Afghanistan: Eva Joly plaide pour un coup de balai contre la corruption

Kaboul - La député écologiste européenne et ex-candidate à la présidentielle française Eva Joly a plaidé mercredi à Kaboul pour un vaste coup de balai dans l'administration afghane afin de lutter contre le fléau de la corruption, au moment où le nouveau président Ashraf Ghani prend ses marques.

L'ancienne magistrate franco-norvégienne et candidate défaite à la présidentielle de 2012, aujourd'hui présidente de la commission indépendante afghane anticorruption, estime que seule la volonté politique du nouveau président peut faire reculer la corruption en Afghanistan, l'un des pays les plus corrompus au monde.

Après la chute du régime fondamentaliste des talibans en 2001, les milliards de dollars de l'aide internationale ont alimenté une corruption endémique dans le pays. M. Ghani, investi le 29 septembre dernier, a fait de la lutte à la corruption l'une de ses priorités.

Pour l'ancienne magistrate du pôle financier du tribunal de Paris, qui s'était illustrée en mettant au jour un réseau de trafic d'influences dans l'affaire Elf, le nouveau gouvernement doit notamment opérer un renouvellement du personnel judiciaire en place en Afghanistan.

Il faut un changement de personnes parce que l'administration actuelle a été mise en place par Karzaï (ancien président afghan), et il faut un changement de génération, un renouvellement, a-t-elle expliqué à l'AFP.

Mme Joly réclame par exemple le départ de l'actuelle équipe du procureur général en Afghanistan. Nous attendons que la tête de l'action publique soit changée, donc le procureur général de la cour d'appel, car aujourd'hui ce service n'a aucune efficacité. (...) Nous avons vu combien le service est contre-productif et combien il est sensible aux influences politiques.

La formation des magistrats est également critique selon elle dans la bataille contre la corruption.

Les procureurs doivent en outre être protégés, car ils risquent parfois leurs carrières, voire leurs vies, a-t-elle estimé.

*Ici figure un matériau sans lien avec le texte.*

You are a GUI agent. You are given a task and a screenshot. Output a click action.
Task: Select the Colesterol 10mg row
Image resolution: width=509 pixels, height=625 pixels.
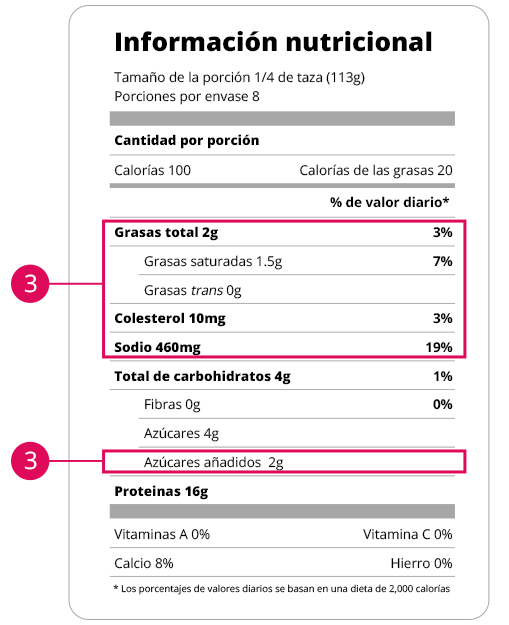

L'Afghanistan est un pays de +warlords+ (seigneurs de guerre) qui ont une puissance dont nous n'avons pas idée, a-t-elle soutenu, affirmant être persuadée que le nouveau président Ghani était authentiquement engagé dans la lutte contre la corruption.

Or le président Ghani a réitéré mercredi dans un communiqué que pour enrayer la corruption, il allait superviser en personne les gros contrats. Les réformes dans le pays ont besoin de temps, certaines seront mises en place à court terme, d'autres sur le moyen ou long terme... Mais donnez-moi du temps pour apporter les changements fondamentaux au système de gouvernement afghan, a-t-il ajouté.

Il est allergique à la corruption. C'est un homme remarquablement intelligent, cultivé et qui sait les dégâts de la corruption pour la construction de la paix et pour le développement, a fait valoir Mme Joly en marge d'une conférence de presse de la commission indépendante de surveillance et d'évaluation de la corruption (MEC).

Mercredi à Kaboul, Mme Joly et ses collègues du MEC ont présenté à la presse leurs deux derniers rapports.

Le premier porte sur les usurpations de terres publiques et privées en Afghanistan. Le rapport révèle qu'une partie de ces terres ont été usurpées à l'aide notamment d'une corruption massive et de faux documents, le tout orchestré par ceux qui ont ou ont eu une présence significative au sein de l'administration.

Le deuxième rapport porte sur les importations illicites de médicaments de qualité médiocre en Afghanistan. On doit accentuer les contrôles sur la qualité du médicament, explique Mme Joly qui dénonce les risques de ce genre de pratique sur la santé des Afghans.